AZIONI RICHIESTE:
1. Estrai dal testo sui riti del trapasso il passo compreso tra "ARATRO DI CERA" e "pongono sotto il suo guanciale.", estremi inclusi.
2. Secondo il testo sui riti del trapasso, che cosa si mette sotto il guanciale del morente in Sardegna?
3. Continua il testo sui riti del trapasso a partire dalla sua ultima frase.

TESTO CITATO:
----------------

Un sottilissimo ponte divide il mondo dei vivi da quello dei morti. E se i giusti lo attraversano agevolmente, i cattivi sono destinati a cadere nel baratro. Diverse le credenze legate al cammino verso l'aldilà: e se il momento del trapasso tarda ad arrivare, alcuni rituali sono destinati ad eliminare gli ostacoli che impediscono la liberazione dell'anima.
L'anima è troppo impigliata nel corpo. È per questo motivo che, alle volte, l'agonia si protrae tanto a lungo, causando dolore non solo al moribondo, ma anche a coloro che lo circondano negli ultimi momenti di vita. Per eliminare ogni impedimento all'inizio del viaggio nell'aldilà, allora, si può ricorrere ad alcuni rituali, destinati a porre fine alle sofferenze del corpo e a liberare l'anima. Affinché, senza più angosce, intraprenda il lungo tragitto che la porterà alla definitiva destinazione.

ARATRO DI CERA SOTTO IL GUANCIALE. Quando per il morente il momento del trapasso tarda ad arrivare, in alcuni paesi della Basilicata e della Calabria si crede che ciò sia dovuto al fatto che, in vita, ha infranto regole e divieti. Potrebbe, ad esempio, avere bruciato un giogo o rubato un aratro e allora si costruiscono velocemente un aratro in miniatura o un piccolo giogo di cera che si pongono sotto il suo guanciale.

In Sardegna, quando la morte stenta a fare il suo ingresso, molto probabilmente il malato ha commesso l'errore di bruciare dei pettini: quindi, bisogna correre ai ripari e metterne uno sotto il suo guanciale. Solo così potrà chiudere gli occhi serenamente. Alcune comunità della Sicilia devono invece praticare un ben preciso rito se il morente ha ucciso un gatto: siccome questi animali hanno sette spiriti e questi possono passare all'anima dell'uccisore, è necessario che qualcuno dei parenti gridi il nome dell'agonizzante in sette letamai diversi, accompagnandolo con una invocazione. In questo modo morirà in pace.

----------------

DATI DI ORIGINE:
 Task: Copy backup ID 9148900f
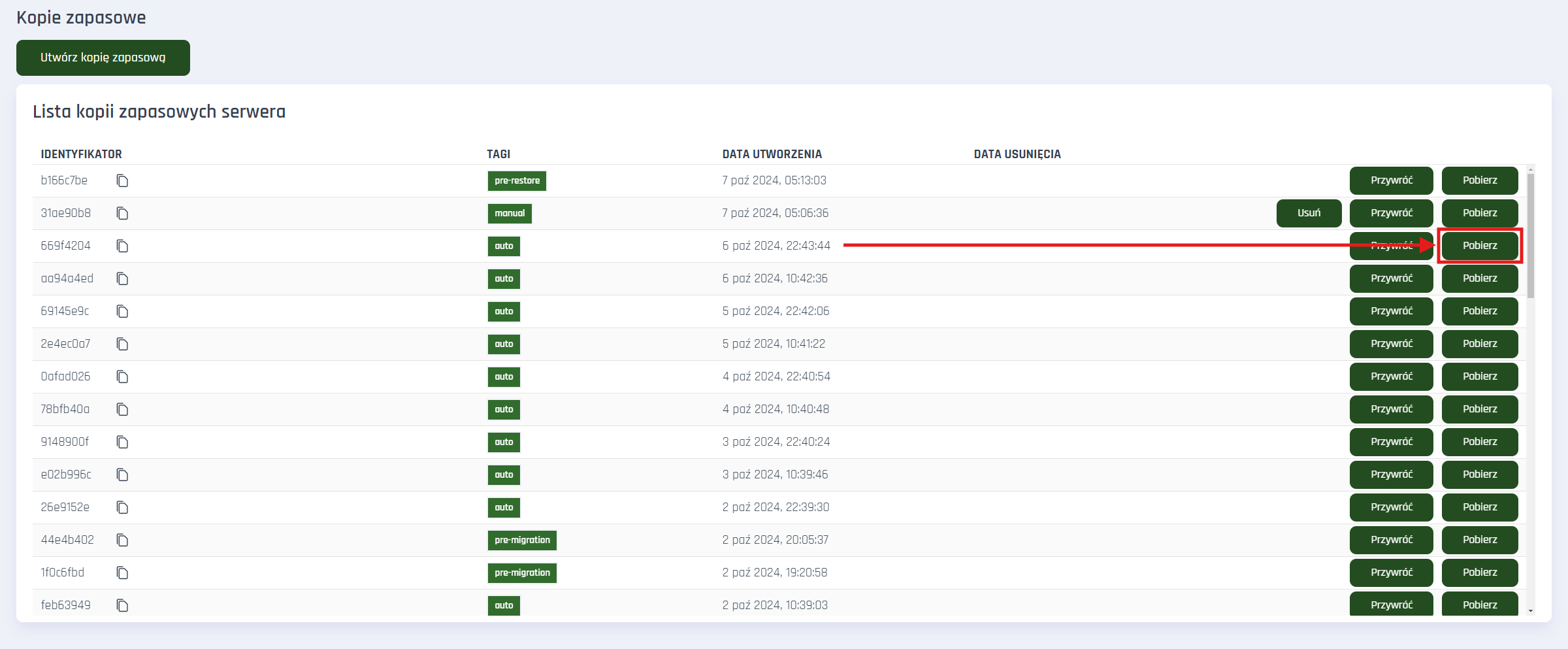(122, 442)
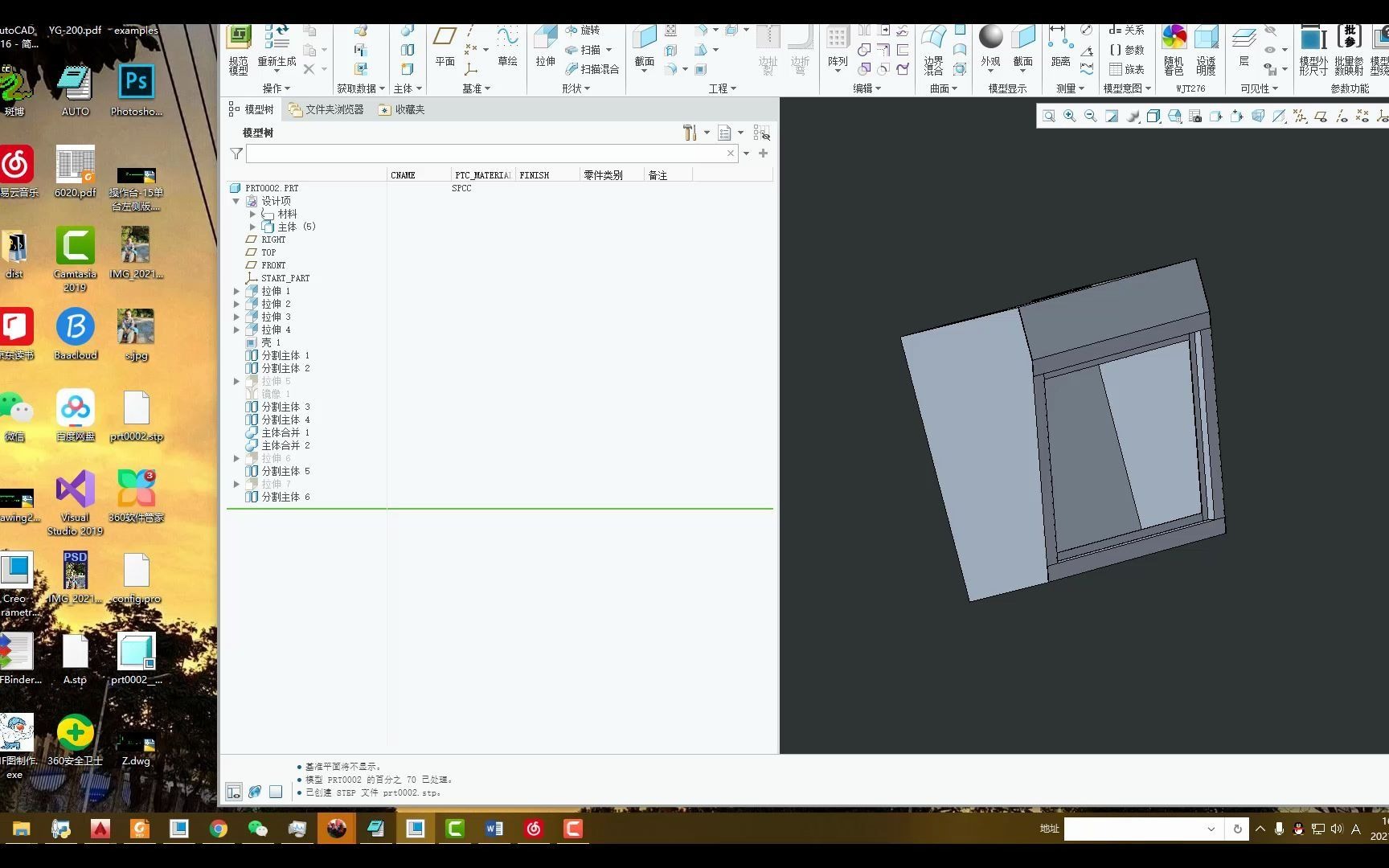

----------------

RISULTATI IN SEQUENZA:
1.
ARATRO DI CERA SOTTO IL GUANCIALE. Quando per il morente il momento del trapasso tarda ad arrivare, in alcuni paesi della Basilicata e della Calabria si crede che ciò sia dovuto al fatto che, in vita, ha infranto regole e divieti. Potrebbe, ad esempio, avere bruciato un giogo o rubato un aratro e allora si costruiscono velocemente un aratro in miniatura o un piccolo giogo di cera che si pongono sotto il suo guanciale.

2. Un pettine.

3.
LA "FORCELLA DELL'ANIMA". In molte culture popolari e contadine, l'anima ha sede in un punto preciso del corpo che, molto spesso, coincide con lo stomaco. Perciò in diverse realtà, soprattutto dell'Italia meridionale, la bocca dello stomaco è detta "bocca dell'anima", "forcina dell'anima" o "forcella dell'anima". Posta normalmente dritta, in senso verticale, l'anima può però spostarsi o mettersi di traverso. È per questo che quando l'agonia si prolunga si sospetta che l'anima non riesca a venir fuori proprio perché posta di traverso. È per questa ragione che in alcuni paesi del Molise si registra l'usanza di togliere dal collo la catenina d'oro e qualunque altro oggetto che possa impigliarla. In diverse località del Lazio meridionale, il rosario posto nelle mani del morto non deve avere i grani legati da catene, ma solo da un filo di spago, in modo che l'anima non abbia ostacoli nella sua fuoriuscita. In Puglia si eliminano invece bottoni e nodi dalle vesti del morente, perché altrimenti rimarrebbe impigliata nel corpo mortale.

Sembra ci sia una sorta di legame tra queste usanze e quelle del parto, per il quale sono previste usanze per il buon fine della gravidanza. Come il feto è racchiuso dentro il sacco amniotico, così l'anima è appesa alla forcina dentro il sacco dello stomaco. Per questo, in diverse realtà del Sud, ma anche in Emilia e alcune zone della Sardegna, si è evidenziata la tradizione che vieta alla donna incinta di portare catene o collane e di cingersi la vita con cinture. Proprio perché il suo erede non incontri ostacoli al momento della nascita.

LA PROVA DEL PONTE. In parecchie comunità, il passaggio dell'anima verso l'aldilà ha come soglia un ponte, che segna il confine tra il mondo dei vivi e quello dei morti. Questo ponte, definito quasi sempre "sottilissimo come un capello", o come "una lama di coltello" è considerato piuttosto pericoloso: si innalza infatti sopra il baratro, mettendo in comunicazione questo e l'altro mondo.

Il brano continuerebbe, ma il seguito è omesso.